Task A — Reproduce the passage of the Sejusa article that begins at the words "The coordinator of" and stops after the words "nature have persisted.".
Task B — Condense the paragraph of the Sejusa article that opens with "Sejusa is one of UPDF's seven" into a short bulleted list that keeps its main facts.
══ Source text
Has Sejusa been an accident waiting to happen?

General Sejusa (L) and wife Juliet

What you need to know:

The coordinator of intelligence agencies’ letter to the ISO director Ronnie Balya, has once again thrust the controversial general into the limelight. However, critics say, that is the same old general at work.

Intelligent, intransigent, vindictive and even vengeful! This is the verdict of peers, foes and victims about the disposition of Gen. David Sejusa, who until last year was David Tinyefuza. Sejusa is the Luganda equivalent of the Runyankole name Tinyefuza both of which literally mean: I don’t regret my actions.
Put another way, the UPDF general changed the nomenclature but not the meaning of his name. And so his fat ego and stubborn nature have persisted.

Sejusa is one of UPDF’s seven four-star generals, sits on the army High Command and is the country’s chief spymaster, which theoretically means he should have unlimited access to President Museveni, the commander-in-chief, to give regular sensitive national security updates.
════
══ Information given
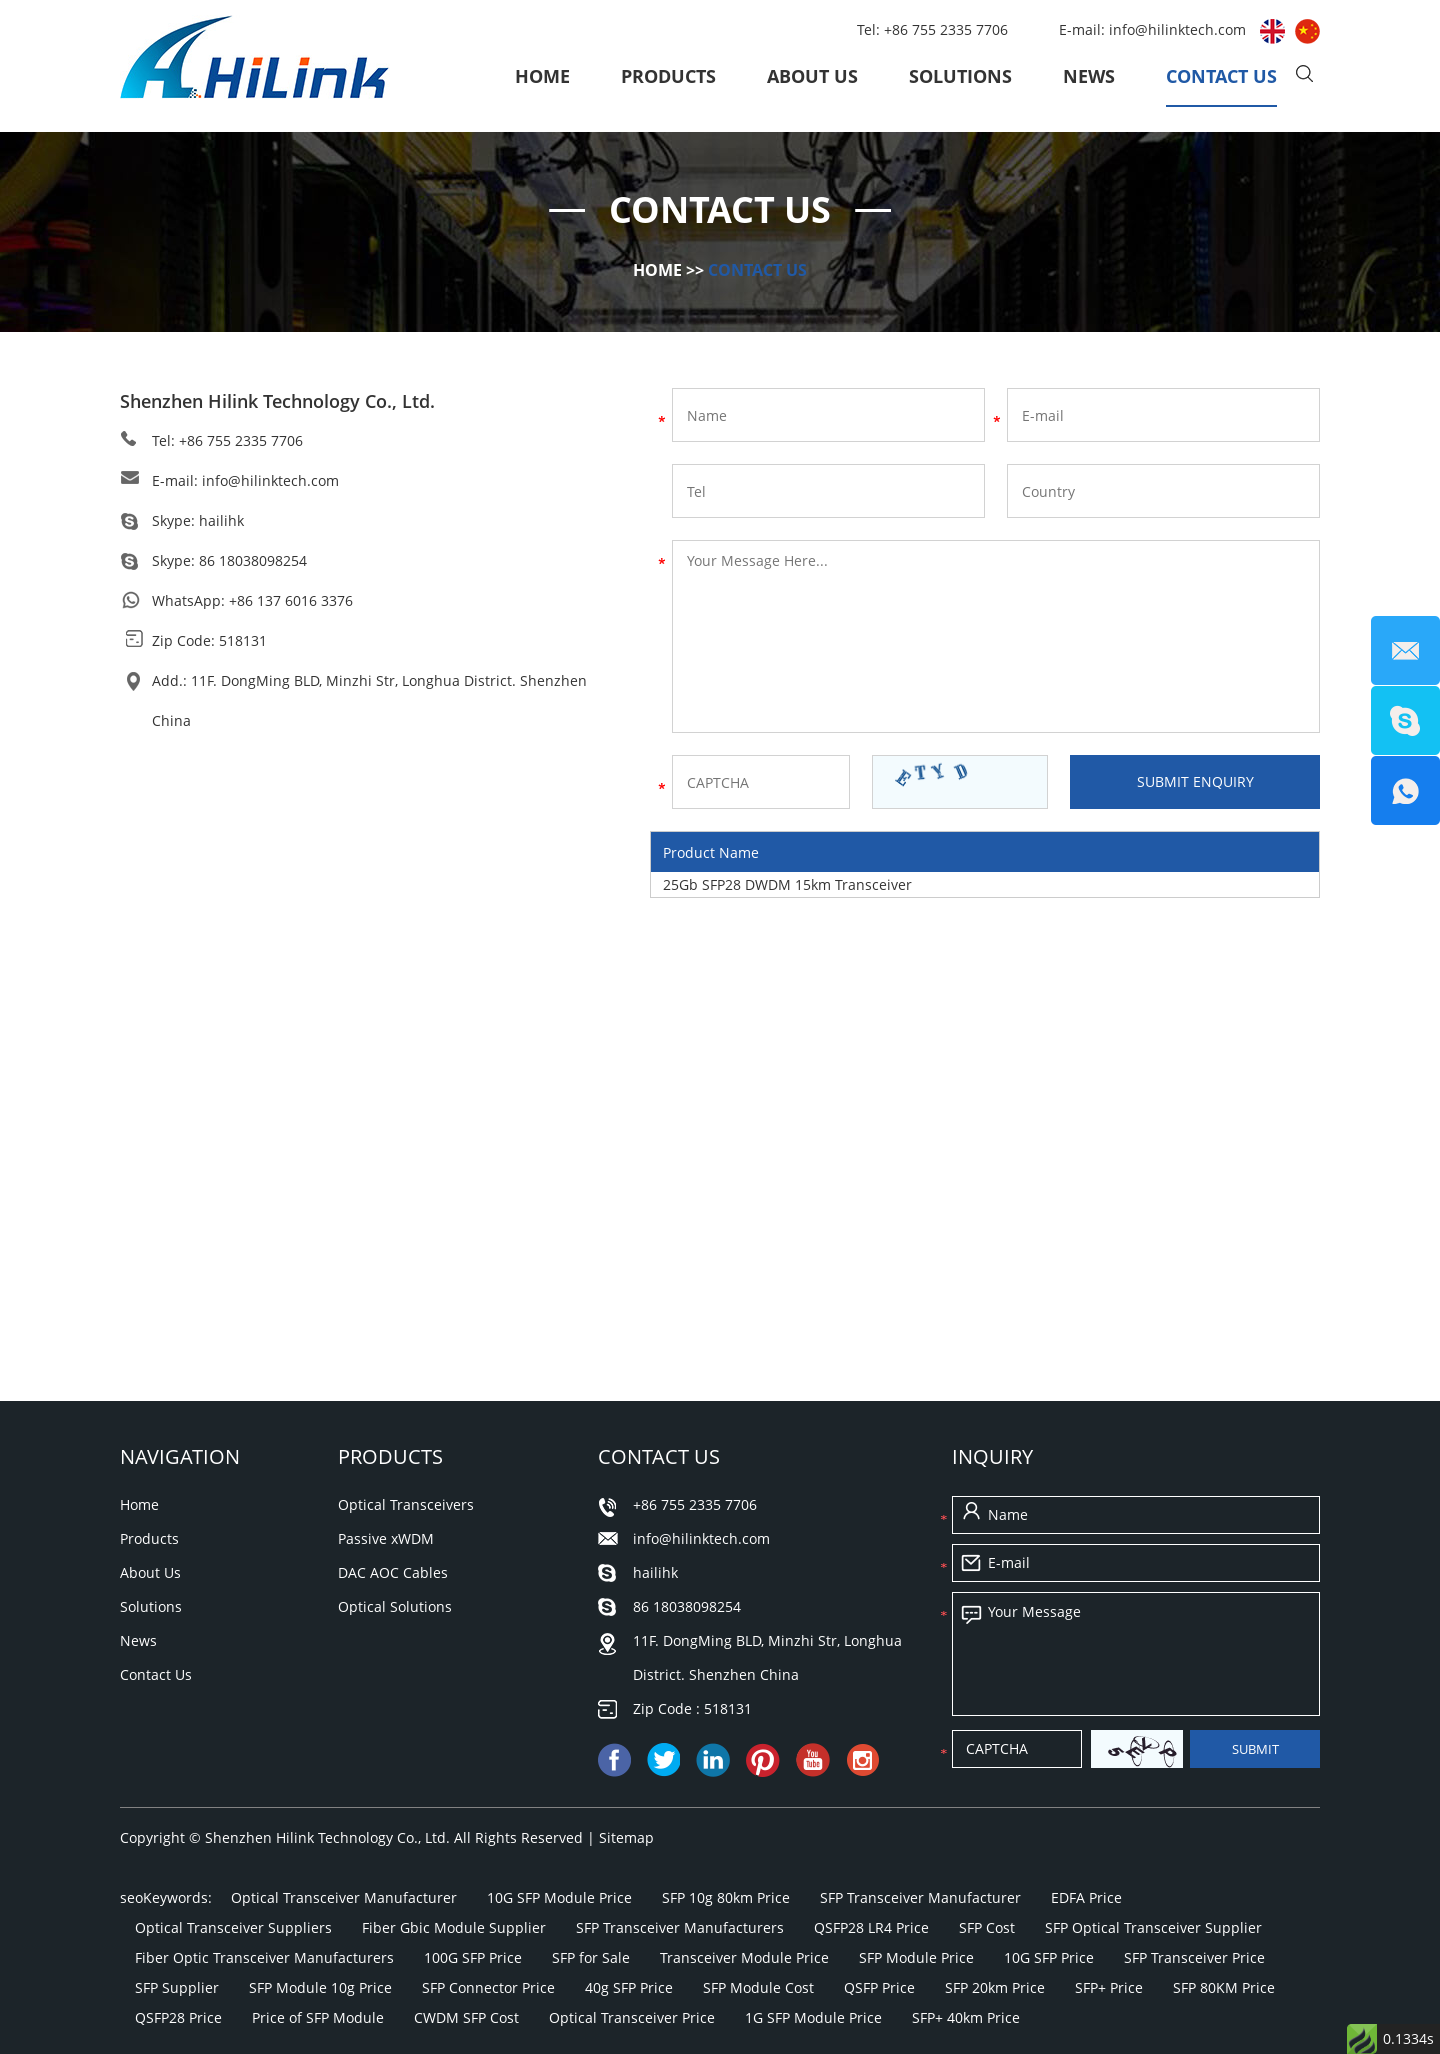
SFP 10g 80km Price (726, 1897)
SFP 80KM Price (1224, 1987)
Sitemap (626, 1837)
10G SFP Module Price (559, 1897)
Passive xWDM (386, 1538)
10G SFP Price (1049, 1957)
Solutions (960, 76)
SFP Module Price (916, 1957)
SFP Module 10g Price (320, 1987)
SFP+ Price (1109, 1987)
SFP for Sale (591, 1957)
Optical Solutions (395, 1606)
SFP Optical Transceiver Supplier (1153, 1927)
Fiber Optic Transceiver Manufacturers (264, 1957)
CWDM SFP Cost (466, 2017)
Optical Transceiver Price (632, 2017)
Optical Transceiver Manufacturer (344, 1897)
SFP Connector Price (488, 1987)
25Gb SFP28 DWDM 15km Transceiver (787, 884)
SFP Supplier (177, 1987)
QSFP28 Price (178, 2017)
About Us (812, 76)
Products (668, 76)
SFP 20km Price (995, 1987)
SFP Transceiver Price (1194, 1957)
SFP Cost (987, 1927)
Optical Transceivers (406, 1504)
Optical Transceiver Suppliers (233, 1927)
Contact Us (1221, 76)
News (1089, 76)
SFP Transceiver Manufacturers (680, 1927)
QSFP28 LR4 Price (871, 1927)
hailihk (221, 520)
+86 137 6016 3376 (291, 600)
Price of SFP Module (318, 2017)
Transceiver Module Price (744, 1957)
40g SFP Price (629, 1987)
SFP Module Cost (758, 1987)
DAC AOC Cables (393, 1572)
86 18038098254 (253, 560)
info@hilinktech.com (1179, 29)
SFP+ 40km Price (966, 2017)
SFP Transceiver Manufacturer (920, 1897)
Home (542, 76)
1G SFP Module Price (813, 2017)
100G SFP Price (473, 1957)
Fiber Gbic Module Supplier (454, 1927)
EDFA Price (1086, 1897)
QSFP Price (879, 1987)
════
Exercise result A —
The coordinator of intelligence agencies’ letter to the ISO director Ronnie Balya, has once again thrust the controversial general into the limelight. However, critics say, that is the same old general at work.

Intelligent, intransigent, vindictive and even vengeful! This is the verdict of peers, foes and victims about the disposition of Gen. David Sejusa, who until last year was David Tinyefuza. Sejusa is the Luganda equivalent of the Runyankole name Tinyefuza both of which literally mean: I don’t regret my actions.
Put another way, the UPDF general changed the nomenclature but not the meaning of his name. And so his fat ego and stubborn nature have persisted.

Exercise result B —
- One of the UPDF's seven four-star generals
- Member of the army High Command
- The country's chief spymaster
- In theory, should have unlimited access to President Museveni, the commander-in-chief, to give regular sensitive national security updates